Exercise details
Only a slice of the listing below is wanted. Retype the lines from the one containing "Widerrufsbelehrung (101, 2199)" through the one containing "Farbkarte Tücher Unicolor (115, 2507)", exactly, both ends included.

+ + + + + + +

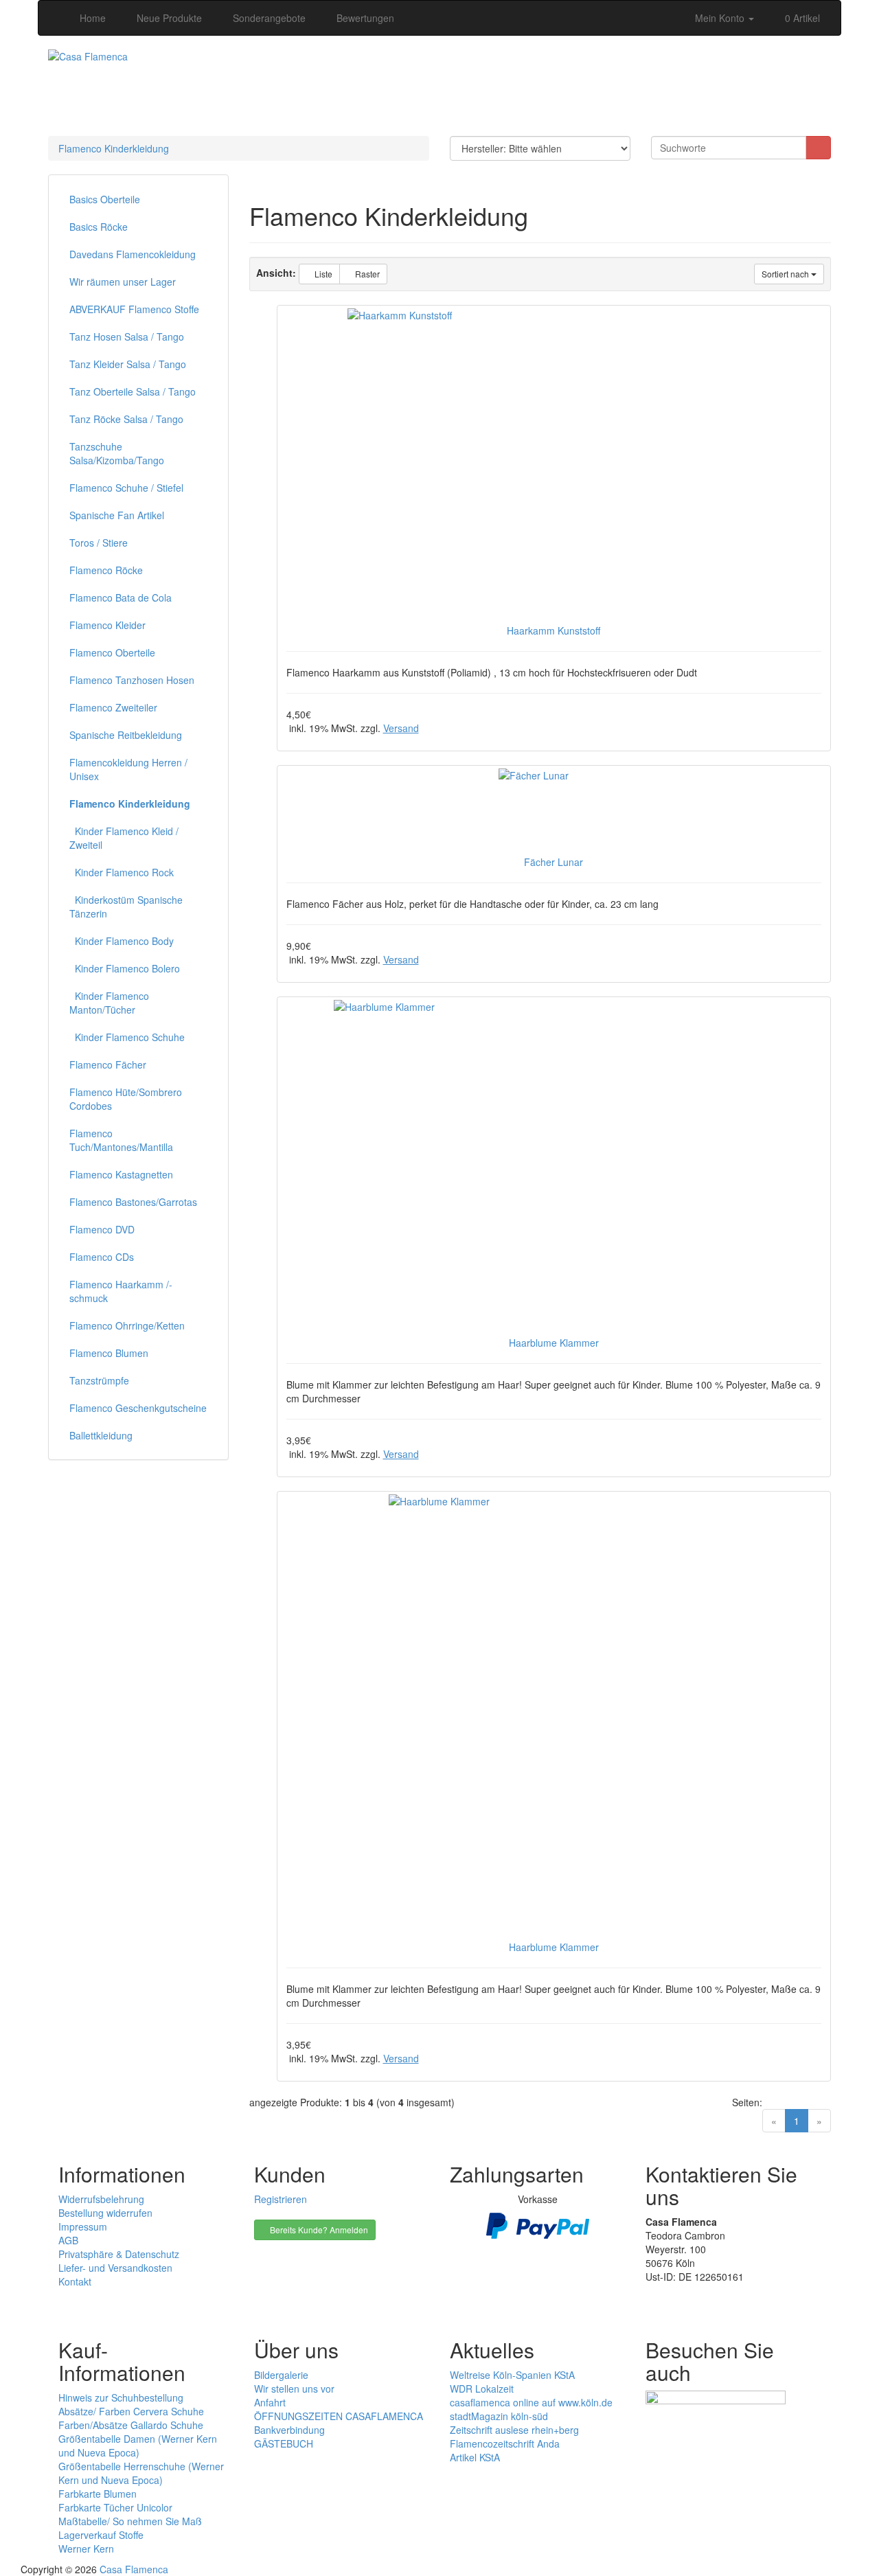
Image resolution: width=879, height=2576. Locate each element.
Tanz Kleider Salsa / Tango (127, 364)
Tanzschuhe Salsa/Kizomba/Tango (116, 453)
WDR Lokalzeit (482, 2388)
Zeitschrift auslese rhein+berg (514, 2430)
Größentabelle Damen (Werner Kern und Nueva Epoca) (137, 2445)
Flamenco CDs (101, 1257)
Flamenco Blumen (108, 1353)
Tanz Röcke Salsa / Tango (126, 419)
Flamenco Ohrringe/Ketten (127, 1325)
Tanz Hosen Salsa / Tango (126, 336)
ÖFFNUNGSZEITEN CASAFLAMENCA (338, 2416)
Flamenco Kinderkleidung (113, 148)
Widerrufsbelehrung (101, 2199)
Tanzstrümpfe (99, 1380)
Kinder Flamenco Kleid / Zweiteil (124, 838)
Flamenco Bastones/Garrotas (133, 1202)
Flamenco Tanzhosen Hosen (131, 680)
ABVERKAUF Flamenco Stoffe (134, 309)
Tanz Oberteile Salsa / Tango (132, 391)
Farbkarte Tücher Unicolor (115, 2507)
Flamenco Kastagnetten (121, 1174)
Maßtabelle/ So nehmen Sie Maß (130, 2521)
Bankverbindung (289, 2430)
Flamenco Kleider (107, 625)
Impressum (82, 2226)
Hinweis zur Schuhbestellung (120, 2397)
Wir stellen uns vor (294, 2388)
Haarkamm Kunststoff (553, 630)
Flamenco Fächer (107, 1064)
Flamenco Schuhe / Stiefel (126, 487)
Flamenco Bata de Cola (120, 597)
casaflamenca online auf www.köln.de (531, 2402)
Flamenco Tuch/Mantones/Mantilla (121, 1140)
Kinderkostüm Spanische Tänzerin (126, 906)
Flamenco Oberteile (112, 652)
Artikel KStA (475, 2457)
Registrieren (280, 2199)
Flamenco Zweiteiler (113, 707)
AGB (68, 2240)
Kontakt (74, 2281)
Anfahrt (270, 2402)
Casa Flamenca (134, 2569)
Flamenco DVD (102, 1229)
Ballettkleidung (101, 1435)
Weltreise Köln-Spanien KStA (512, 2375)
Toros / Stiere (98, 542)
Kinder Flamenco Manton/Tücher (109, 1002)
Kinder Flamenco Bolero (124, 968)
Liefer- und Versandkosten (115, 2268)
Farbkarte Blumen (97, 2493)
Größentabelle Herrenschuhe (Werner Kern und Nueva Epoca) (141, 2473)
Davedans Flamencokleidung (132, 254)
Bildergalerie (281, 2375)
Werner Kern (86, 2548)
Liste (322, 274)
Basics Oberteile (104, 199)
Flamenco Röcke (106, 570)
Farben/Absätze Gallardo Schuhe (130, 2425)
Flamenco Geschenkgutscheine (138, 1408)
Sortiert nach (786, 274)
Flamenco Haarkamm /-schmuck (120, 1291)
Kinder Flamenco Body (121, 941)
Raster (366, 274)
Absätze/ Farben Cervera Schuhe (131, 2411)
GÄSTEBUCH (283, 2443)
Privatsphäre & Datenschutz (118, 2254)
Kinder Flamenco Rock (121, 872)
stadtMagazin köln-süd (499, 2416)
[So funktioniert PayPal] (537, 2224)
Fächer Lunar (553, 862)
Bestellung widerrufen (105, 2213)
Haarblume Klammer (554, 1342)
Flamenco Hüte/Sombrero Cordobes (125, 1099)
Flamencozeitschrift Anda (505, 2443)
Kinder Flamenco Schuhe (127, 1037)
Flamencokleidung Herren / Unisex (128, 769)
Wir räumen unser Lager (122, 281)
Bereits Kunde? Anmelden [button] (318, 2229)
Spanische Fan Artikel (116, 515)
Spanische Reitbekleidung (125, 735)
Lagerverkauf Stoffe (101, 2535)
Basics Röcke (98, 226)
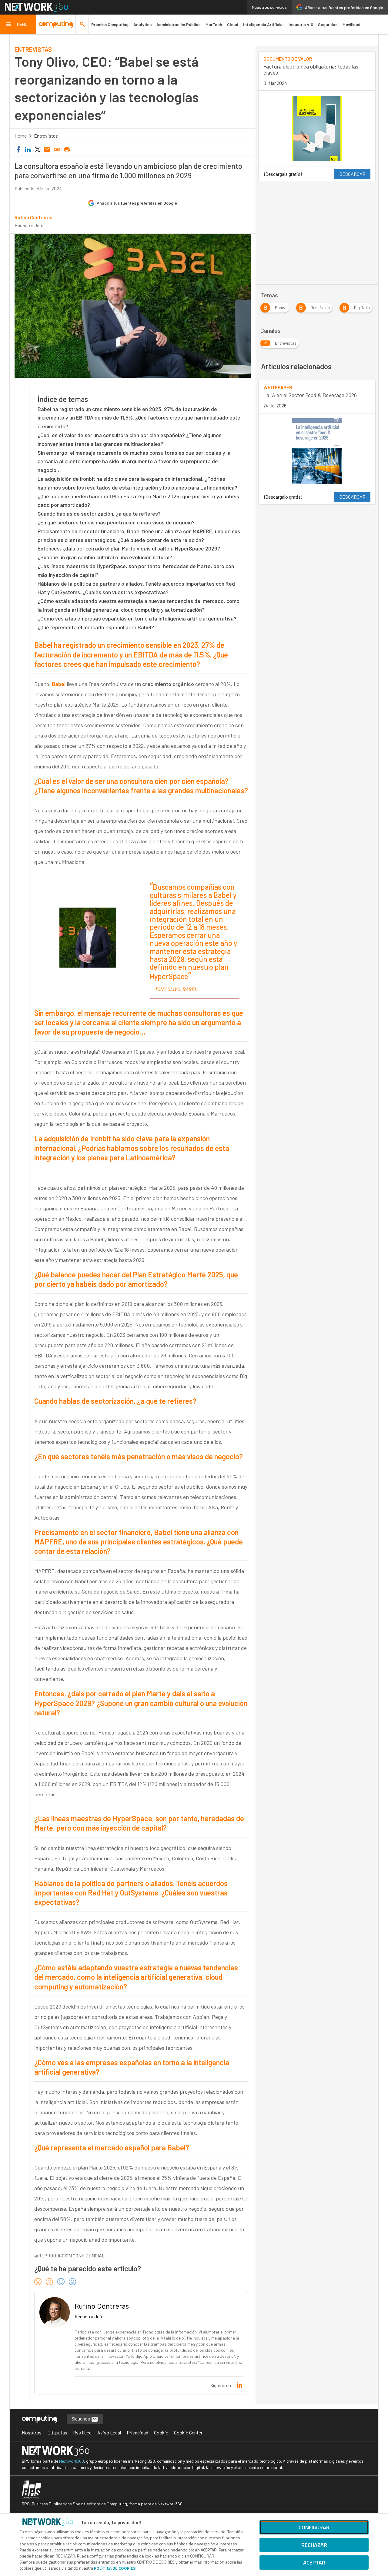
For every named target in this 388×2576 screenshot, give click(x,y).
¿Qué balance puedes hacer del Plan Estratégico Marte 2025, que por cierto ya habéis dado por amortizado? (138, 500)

+ + + + + + +

Task result
Widerrufsbelehrung (101, 2199)
Tanzstrümpfe (99, 1380)
Kinder Flamenco Kleid / Zweiteil (124, 838)
Flamenco Bastones/Garrotas (133, 1202)
Flamenco Tanzhosen Hosen (131, 680)
ABVERKAUF Flamenco Stoffe (134, 309)
Tanz Oberteile Salsa / Tango (132, 391)
Farbkarte Tücher Unicolor (115, 2507)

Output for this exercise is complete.